Anna J. Hardwicke Pennybacker (May 7, 1861 – February 4, 1938), known publicly after her marriage as Mrs. Percy V. Pennybacker, was the president of the American General Federation of Women's Clubs in the early 20th century, a Chautauqua speaker and a leader in the women's suffrage movement.

==Personal==

Anna J. Hardwicke was born May 7, 1861, in Petersburg, Virginia, the daughter of John Benjamin Hardwicke, a Baptist minister, and his wife, the former Martha Dews. The family moved to Texas when she was 17, and in 1880 she graduated from the new Normal Institute in Huntsville, then taught in Bryan Grammar School.

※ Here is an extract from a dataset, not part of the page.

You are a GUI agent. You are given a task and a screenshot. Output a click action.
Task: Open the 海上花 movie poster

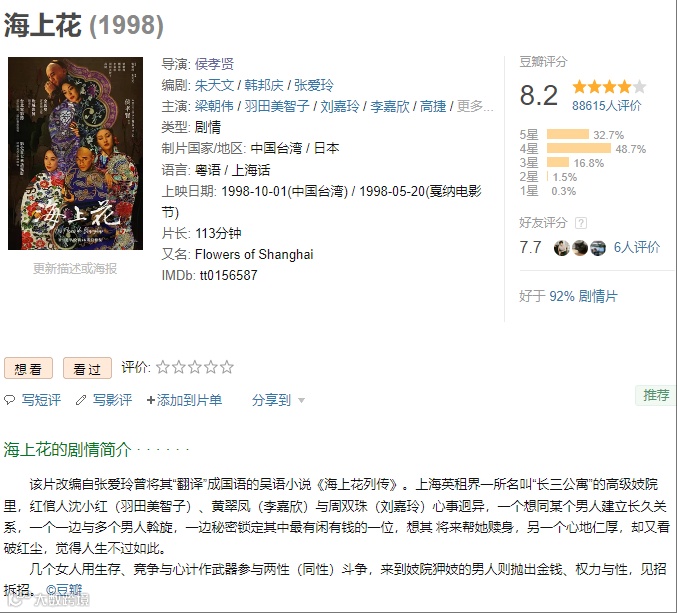pyautogui.click(x=76, y=153)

Before 1884 she taught in Missouri.

She and Percy Vivian Pennybacker were married on October 31, 1884, or November 1, 1884, in Smith County, Texas (1856-1899), and they moved to Tyler, Texas, where he became school superintendent and appointed her as history teacher and principal at Central High School. She taught there for nine years, and in 1893 went with her husband to Palestine, Texas, where he had a new position.

She was a friend of Eleanor Roosevelt; they were often guests of each other in their homes.

She died February 4, 1938, in Austin. Governor James V. Allred ordered the flag over the State Capitol to be lowered to half staff as
a woman who has endeared herself to the hearts of all Texans." A funeral service was at St. David's Episcopal Church.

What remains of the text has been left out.